YOUR TASK:
Copy out the whole news report on India's nanotechnology mission below word for word.

---- EXCERPT TO READ

By Fakir Balaji
Bangalore, Nov 5 (IANS) The Indian government is starting a five-year national mission to make the country a global hub for nanoscience and nanotechnology, leveraging the low-cost advantage and its vast talent pool.
Spearheaded by the Department of Science and Technology (DST), the ambitious mission aims to create nano clusters in the country to conduct research in the sunrise sector and develop applications using nano materials that will have a bearing on diverse industrial sectors as well as commoners.
“With an upfront investment of Rs.10 billion ($254 million), the nano science and technology mission (NSTM) will create an ecosystem to make India a global hub for research and development (R&D) in nanoscience and nanotechnology,” DST secretary Thirumalachari Ramasami told IANS here in an interview.
“It will be similar to the ecosystems built for the growth of IT, biotechnology and electronics in the knowledge sector,” he added.
To start the mission, the DST will set up three nano institutes in Bangalore, Kolkata and Mohali near Chandigarh, with a seed capital of Rs.1 billion for each of them.
Jawaharlal Nehru Centre for Advanced Scientific Research (JNCSAR) and Indian Institute of Science (IISc) in Bangalore will be partnering for the first institute, to be located on the outskirts of this IT hub.
Similarly, the other two institutes will be set up in collaboration with the proposed five Indian Institute of Science and Technology (NIIS&T) by the human resources development (HRD) ministry and the National Institutes of Technology (NITs).
The upcoming institutes will offer courses for science and engineering graduates to pursue post-graduate education in nanoscience and nanotechnology.
“In all, about 50-60 science and technology institutions, including IITs and NITs will be involved in building nano clusters across the country to create the ecosystem for undertaking extensive research in nanoscience and applied nanotechnology to develop applications for industrial products, agriculture, healthcare and safe drinking water, to name a few,” Ramasami said.

--------
---- INPUT DATA

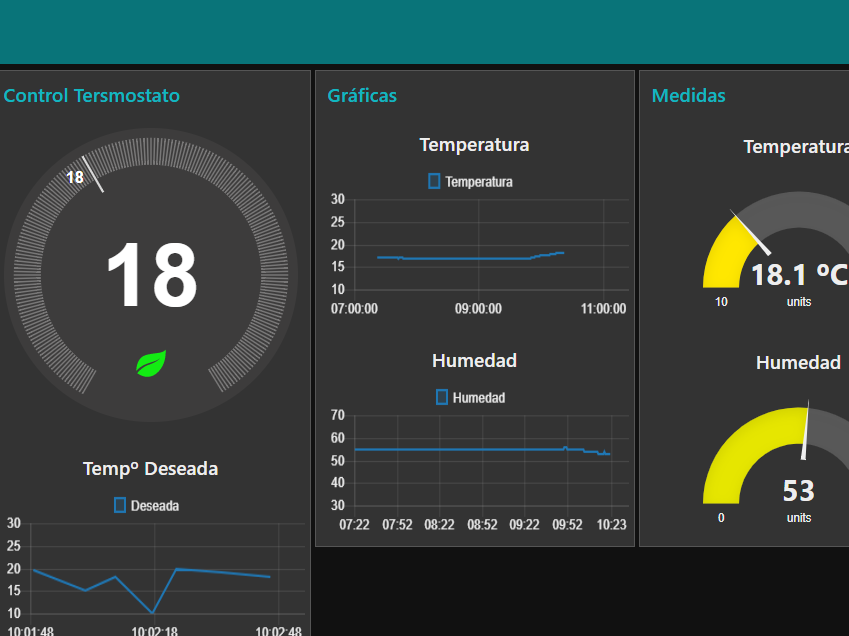Expand the Control Tersmostato panel
The width and height of the screenshot is (849, 636).
[92, 95]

--------

EXERCISE OUTPUT:
By Fakir Balaji
Bangalore, Nov 5 (IANS) The Indian government is starting a five-year national mission to make the country a global hub for nanoscience and nanotechnology, leveraging the low-cost advantage and its vast talent pool.
Spearheaded by the Department of Science and Technology (DST), the ambitious mission aims to create nano clusters in the country to conduct research in the sunrise sector and develop applications using nano materials that will have a bearing on diverse industrial sectors as well as commoners.
“With an upfront investment of Rs.10 billion ($254 million), the nano science and technology mission (NSTM) will create an ecosystem to make India a global hub for research and development (R&D) in nanoscience and nanotechnology,” DST secretary Thirumalachari Ramasami told IANS here in an interview.
“It will be similar to the ecosystems built for the growth of IT, biotechnology and electronics in the knowledge sector,” he added.
To start the mission, the DST will set up three nano institutes in Bangalore, Kolkata and Mohali near Chandigarh, with a seed capital of Rs.1 billion for each of them.
Jawaharlal Nehru Centre for Advanced Scientific Research (JNCSAR) and Indian Institute of Science (IISc) in Bangalore will be partnering for the first institute, to be located on the outskirts of this IT hub.
Similarly, the other two institutes will be set up in collaboration with the proposed five Indian Institute of Science and Technology (NIIS&T) by the human resources development (HRD) ministry and the National Institutes of Technology (NITs).
The upcoming institutes will offer courses for science and engineering graduates to pursue post-graduate education in nanoscience and nanotechnology.
“In all, about 50-60 science and technology institutions, including IITs and NITs will be involved in building nano clusters across the country to create the ecosystem for undertaking extensive research in nanoscience and applied nanotechnology to develop applications for industrial products, agriculture, healthcare and safe drinking water, to name a few,” Ramasami said.